For in vitro phagocytosis experiments, mice were sacrificed and bone marrow from tibiae and femurs was harvested and cultured in the presence of 20 ng/μL GM-CSF in T cell growth medium (complete RPMI media with 50 μM β-mercaptoethanol). On day 3, the supernatant was discarded and replaced with fresh media and GM-CSF. On day 6, the supernatant was discarded, and adherent cells were physically dissociated. The cells were then plated with FITC-conjugated 1-μm latex particles (Polysciences) and treated with either isotype, MPL (5 μg), or anti-CD40 (20 μg) for 24 hours before analysis by flow cytometry.
For cell viability studies, when B16F10 cells reached 40% confluence, media were replaced with fresh media containing 20 μg/mL of either MPL, anti-CD40, or gemcitabine. After a 72-hour incubation, cells were assayed with the CellTiter-Glo Luminescent Cell Viability Assay (Promega) as previously described (46).
Immune cell isolation and flow cytometry.
Immune cells were isolated and subsequently analyzed by flow cytometry as previously described (47). Briefly, tumors and LNs were harvested by dissection from sacrificed mice and mechanically homogenized into single-cell suspensions filtered through 100-μm nylon filters (BD Biosciences) into cold RPMI supplemented with 7.5% FCS. Cell suspensions were then washed once with cold RPMI. Spleens were processed in the same way with additional RBC lysis using ACK Lysing Buffer (Lonza). All samples were resuspended in PBS with 0.5% (v/v) FCS.
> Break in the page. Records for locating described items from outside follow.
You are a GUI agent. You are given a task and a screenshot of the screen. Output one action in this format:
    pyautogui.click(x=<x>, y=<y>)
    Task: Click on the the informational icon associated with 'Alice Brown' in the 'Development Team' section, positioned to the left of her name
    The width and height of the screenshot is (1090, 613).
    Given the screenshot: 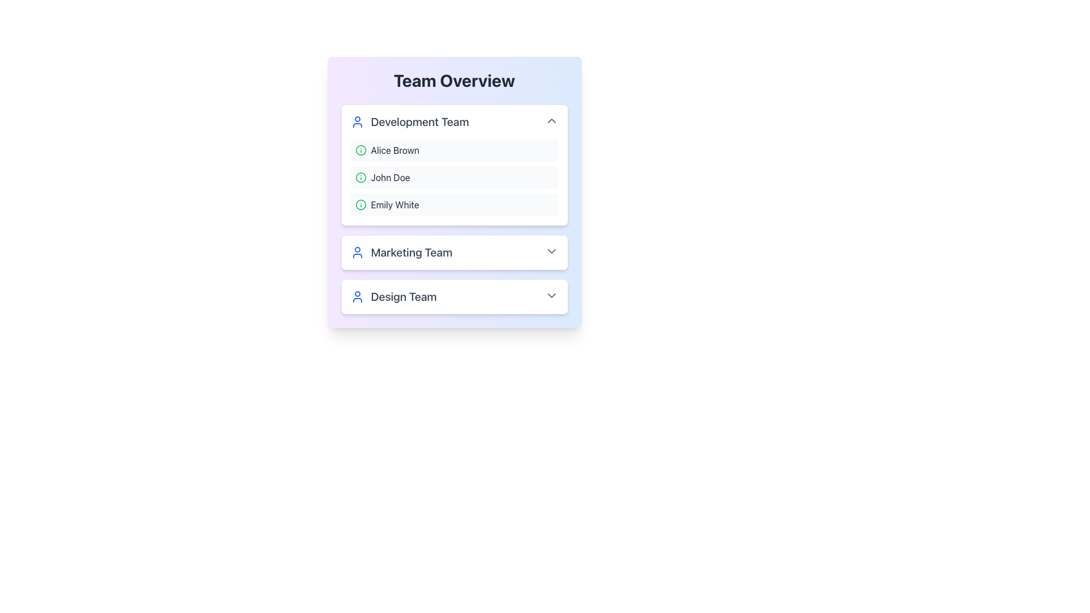 What is the action you would take?
    pyautogui.click(x=360, y=150)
Samples were preincubated with anti-CD16/32 mAb (Fc block, clone 2.4G, BD Biosciences) for 15 minutes at 4°C to prevent nonspecific Fc receptor binding. For surface markers, samples were then stained for 30 minutes at 4°C with various combinations of fluorochrome-conjugated antibodies: anti–CD45–Pacific Orange (clone 30-F11, Invitrogen, Thermo Fisher Scientific); anti–CD8+-APC-Cy7 (clone 53-6.7, BD Biosciences); anti–CD4-AF700 (clone RM4-5, BD Biosciences); anti-CD11c-AF700 (clone N418, eBioscience); anti–CD86-PE (clone GL1, eBioscience); anti–PD-1–FITC (RMP1-30, eBioscience); anti–Tim-3–BV480 (clone 5D12, BD Biosciences); anti–Lag-3–APC (clone C9B7W, BioLegend); and anti–2B4-PerCP-Cy5.5 (clone 2B4, BioLegend).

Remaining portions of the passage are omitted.